### Problem description
Copy out the items below line for line, with no changes.

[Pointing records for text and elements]
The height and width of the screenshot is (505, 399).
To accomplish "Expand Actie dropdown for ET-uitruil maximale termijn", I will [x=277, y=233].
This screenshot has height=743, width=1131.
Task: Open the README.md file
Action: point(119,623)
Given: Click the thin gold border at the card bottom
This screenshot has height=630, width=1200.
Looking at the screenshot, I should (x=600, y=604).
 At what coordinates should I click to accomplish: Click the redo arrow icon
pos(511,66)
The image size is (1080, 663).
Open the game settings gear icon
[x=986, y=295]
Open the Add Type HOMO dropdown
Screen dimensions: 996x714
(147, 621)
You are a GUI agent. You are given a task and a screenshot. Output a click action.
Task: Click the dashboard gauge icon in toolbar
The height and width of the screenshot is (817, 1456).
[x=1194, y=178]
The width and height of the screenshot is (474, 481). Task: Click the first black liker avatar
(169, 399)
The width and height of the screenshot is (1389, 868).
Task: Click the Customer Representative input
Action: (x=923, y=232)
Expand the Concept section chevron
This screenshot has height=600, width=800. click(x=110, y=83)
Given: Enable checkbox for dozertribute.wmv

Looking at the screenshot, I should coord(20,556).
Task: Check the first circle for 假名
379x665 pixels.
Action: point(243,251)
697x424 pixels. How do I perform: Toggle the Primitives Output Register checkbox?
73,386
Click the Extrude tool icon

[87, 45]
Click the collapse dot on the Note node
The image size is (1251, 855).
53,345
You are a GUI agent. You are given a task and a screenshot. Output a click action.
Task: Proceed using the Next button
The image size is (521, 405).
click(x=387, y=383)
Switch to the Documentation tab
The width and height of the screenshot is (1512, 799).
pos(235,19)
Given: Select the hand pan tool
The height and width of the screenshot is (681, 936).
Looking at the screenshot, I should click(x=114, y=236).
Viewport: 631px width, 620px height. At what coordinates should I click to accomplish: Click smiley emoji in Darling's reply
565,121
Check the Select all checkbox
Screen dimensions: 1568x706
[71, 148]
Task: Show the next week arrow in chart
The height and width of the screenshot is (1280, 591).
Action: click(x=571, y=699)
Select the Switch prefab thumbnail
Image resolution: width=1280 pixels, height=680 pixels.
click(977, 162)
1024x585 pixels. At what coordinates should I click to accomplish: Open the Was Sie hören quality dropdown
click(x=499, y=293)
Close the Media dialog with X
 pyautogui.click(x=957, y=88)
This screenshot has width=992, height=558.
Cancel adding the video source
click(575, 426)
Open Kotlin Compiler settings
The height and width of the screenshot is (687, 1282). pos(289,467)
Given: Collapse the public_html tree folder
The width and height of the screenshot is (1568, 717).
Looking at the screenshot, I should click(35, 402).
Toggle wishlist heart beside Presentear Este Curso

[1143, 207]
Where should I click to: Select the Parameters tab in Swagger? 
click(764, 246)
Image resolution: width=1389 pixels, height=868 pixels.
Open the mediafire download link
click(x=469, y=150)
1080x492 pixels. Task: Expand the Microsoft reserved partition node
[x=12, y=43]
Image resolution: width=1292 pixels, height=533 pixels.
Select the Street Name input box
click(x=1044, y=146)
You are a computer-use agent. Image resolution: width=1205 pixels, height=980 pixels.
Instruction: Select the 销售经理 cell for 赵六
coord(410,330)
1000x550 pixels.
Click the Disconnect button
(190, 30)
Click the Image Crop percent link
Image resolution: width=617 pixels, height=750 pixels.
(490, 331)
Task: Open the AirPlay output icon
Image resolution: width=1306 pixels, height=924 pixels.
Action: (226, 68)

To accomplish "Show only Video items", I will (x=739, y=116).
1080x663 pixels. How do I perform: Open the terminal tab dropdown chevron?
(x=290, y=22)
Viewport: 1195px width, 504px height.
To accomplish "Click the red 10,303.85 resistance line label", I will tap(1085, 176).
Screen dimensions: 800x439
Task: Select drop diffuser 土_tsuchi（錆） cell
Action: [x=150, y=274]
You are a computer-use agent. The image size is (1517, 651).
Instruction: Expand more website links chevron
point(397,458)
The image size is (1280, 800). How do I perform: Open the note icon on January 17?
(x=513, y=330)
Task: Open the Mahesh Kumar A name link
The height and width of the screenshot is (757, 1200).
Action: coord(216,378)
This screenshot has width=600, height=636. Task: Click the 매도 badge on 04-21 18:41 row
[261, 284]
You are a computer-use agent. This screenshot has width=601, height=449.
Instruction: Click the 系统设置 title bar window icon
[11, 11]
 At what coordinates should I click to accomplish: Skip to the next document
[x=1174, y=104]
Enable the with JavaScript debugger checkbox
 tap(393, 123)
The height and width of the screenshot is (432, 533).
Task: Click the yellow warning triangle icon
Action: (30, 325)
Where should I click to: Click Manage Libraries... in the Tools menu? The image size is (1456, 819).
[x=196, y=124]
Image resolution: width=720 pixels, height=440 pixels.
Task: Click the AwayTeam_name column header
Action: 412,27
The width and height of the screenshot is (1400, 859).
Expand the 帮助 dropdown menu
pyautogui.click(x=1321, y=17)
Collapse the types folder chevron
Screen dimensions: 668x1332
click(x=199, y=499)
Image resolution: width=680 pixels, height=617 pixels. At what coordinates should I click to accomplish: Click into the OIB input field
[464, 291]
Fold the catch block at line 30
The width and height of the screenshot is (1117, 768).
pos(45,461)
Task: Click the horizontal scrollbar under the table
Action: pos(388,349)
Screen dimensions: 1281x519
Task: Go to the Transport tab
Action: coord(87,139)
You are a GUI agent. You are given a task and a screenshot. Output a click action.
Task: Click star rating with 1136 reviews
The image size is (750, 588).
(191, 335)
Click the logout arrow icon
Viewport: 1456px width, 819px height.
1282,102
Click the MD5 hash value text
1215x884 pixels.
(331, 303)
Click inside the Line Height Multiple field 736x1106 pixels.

### The response
The height and width of the screenshot is (505, 399).
To accomplish "Expand Actie dropdown for ET-uitruil maximale termijn", I will [x=277, y=233].
This screenshot has height=743, width=1131.
Task: Open the README.md file
Action: point(119,623)
Given: Click the thin gold border at the card bottom
This screenshot has height=630, width=1200.
Looking at the screenshot, I should (x=600, y=604).
 At what coordinates should I click to accomplish: Click the redo arrow icon
pos(511,66)
The image size is (1080, 663).
Open the game settings gear icon
[x=986, y=295]
Open the Add Type HOMO dropdown
Screen dimensions: 996x714
(147, 621)
You are a GUI agent. You are given a task and a screenshot. Output a click action.
Task: Click the dashboard gauge icon in toolbar
The height and width of the screenshot is (817, 1456).
[x=1194, y=178]
The width and height of the screenshot is (474, 481). Task: Click the first black liker avatar
(169, 399)
The width and height of the screenshot is (1389, 868).
Task: Click the Customer Representative input
Action: (x=923, y=232)
Expand the Concept section chevron
This screenshot has height=600, width=800. click(x=110, y=83)
Given: Enable checkbox for dozertribute.wmv

Looking at the screenshot, I should coord(20,556).
Task: Check the first circle for 假名
379x665 pixels.
Action: point(243,251)
697x424 pixels. How do I perform: Toggle the Primitives Output Register checkbox?
73,386
Click the Extrude tool icon

[87, 45]
Click the collapse dot on the Note node
The image size is (1251, 855).
53,345
You are a GUI agent. You are given a task and a screenshot. Output a click action.
Task: Proceed using the Next button
The image size is (521, 405).
click(x=387, y=383)
Switch to the Documentation tab
The width and height of the screenshot is (1512, 799).
pos(235,19)
Given: Select the hand pan tool
The height and width of the screenshot is (681, 936).
Looking at the screenshot, I should click(x=114, y=236).
Viewport: 631px width, 620px height. At what coordinates should I click to accomplish: Click smiley emoji in Darling's reply
565,121
Check the Select all checkbox
Screen dimensions: 1568x706
[71, 148]
Task: Show the next week arrow in chart
The height and width of the screenshot is (1280, 591).
Action: click(x=571, y=699)
Select the Switch prefab thumbnail
Image resolution: width=1280 pixels, height=680 pixels.
click(977, 162)
1024x585 pixels. At what coordinates should I click to accomplish: Open the Was Sie hören quality dropdown
click(x=499, y=293)
Close the Media dialog with X
 pyautogui.click(x=957, y=88)
This screenshot has width=992, height=558.
Cancel adding the video source
click(575, 426)
Open Kotlin Compiler settings
The height and width of the screenshot is (687, 1282). pos(289,467)
Given: Collapse the public_html tree folder
The width and height of the screenshot is (1568, 717).
Looking at the screenshot, I should click(35, 402).
Toggle wishlist heart beside Presentear Este Curso

[1143, 207]
Where should I click to: Select the Parameters tab in Swagger? 
click(764, 246)
Image resolution: width=1389 pixels, height=868 pixels.
Open the mediafire download link
click(x=469, y=150)
1080x492 pixels. Task: Expand the Microsoft reserved partition node
[x=12, y=43]
Image resolution: width=1292 pixels, height=533 pixels.
Select the Street Name input box
click(x=1044, y=146)
You are a computer-use agent. Image resolution: width=1205 pixels, height=980 pixels.
Instruction: Select the 销售经理 cell for 赵六
coord(410,330)
1000x550 pixels.
Click the Disconnect button
(190, 30)
Click the Image Crop percent link
Image resolution: width=617 pixels, height=750 pixels.
(490, 331)
Task: Open the AirPlay output icon
Image resolution: width=1306 pixels, height=924 pixels.
Action: (226, 68)

To accomplish "Show only Video items", I will (x=739, y=116).
1080x663 pixels. How do I perform: Open the terminal tab dropdown chevron?
(x=290, y=22)
Viewport: 1195px width, 504px height.
To accomplish "Click the red 10,303.85 resistance line label", I will tap(1085, 176).
Screen dimensions: 800x439
Task: Select drop diffuser 土_tsuchi（錆） cell
Action: [x=150, y=274]
You are a computer-use agent. The image size is (1517, 651).
Instruction: Expand more website links chevron
point(397,458)
The image size is (1280, 800). How do I perform: Open the note icon on January 17?
(x=513, y=330)
Task: Open the Mahesh Kumar A name link
The height and width of the screenshot is (757, 1200).
Action: coord(216,378)
This screenshot has width=600, height=636. Task: Click the 매도 badge on 04-21 18:41 row
[261, 284]
You are a computer-use agent. This screenshot has width=601, height=449.
Instruction: Click the 系统设置 title bar window icon
[11, 11]
 At what coordinates should I click to accomplish: Skip to the next document
[x=1174, y=104]
Enable the with JavaScript debugger checkbox
 tap(393, 123)
The height and width of the screenshot is (432, 533).
Task: Click the yellow warning triangle icon
Action: (30, 325)
Where should I click to: Click Manage Libraries... in the Tools menu? The image size is (1456, 819).
[x=196, y=124]
Image resolution: width=720 pixels, height=440 pixels.
Task: Click the AwayTeam_name column header
Action: 412,27
The width and height of the screenshot is (1400, 859).
Expand the 帮助 dropdown menu
pyautogui.click(x=1321, y=17)
Collapse the types folder chevron
Screen dimensions: 668x1332
click(x=199, y=499)
Image resolution: width=680 pixels, height=617 pixels. At what coordinates should I click to accomplish: Click into the OIB input field
[464, 291]
Fold the catch block at line 30
The width and height of the screenshot is (1117, 768).
pos(45,461)
Task: Click the horizontal scrollbar under the table
Action: pos(388,349)
Screen dimensions: 1281x519
Task: Go to the Transport tab
Action: coord(87,139)
You are a GUI agent. You are given a task and a screenshot. Output a click action.
Task: Click star rating with 1136 reviews
The image size is (750, 588).
(191, 335)
Click the logout arrow icon
Viewport: 1456px width, 819px height.
1282,102
Click the MD5 hash value text
1215x884 pixels.
(331, 303)
Click inside the Line Height Multiple field 736x1106 pixels.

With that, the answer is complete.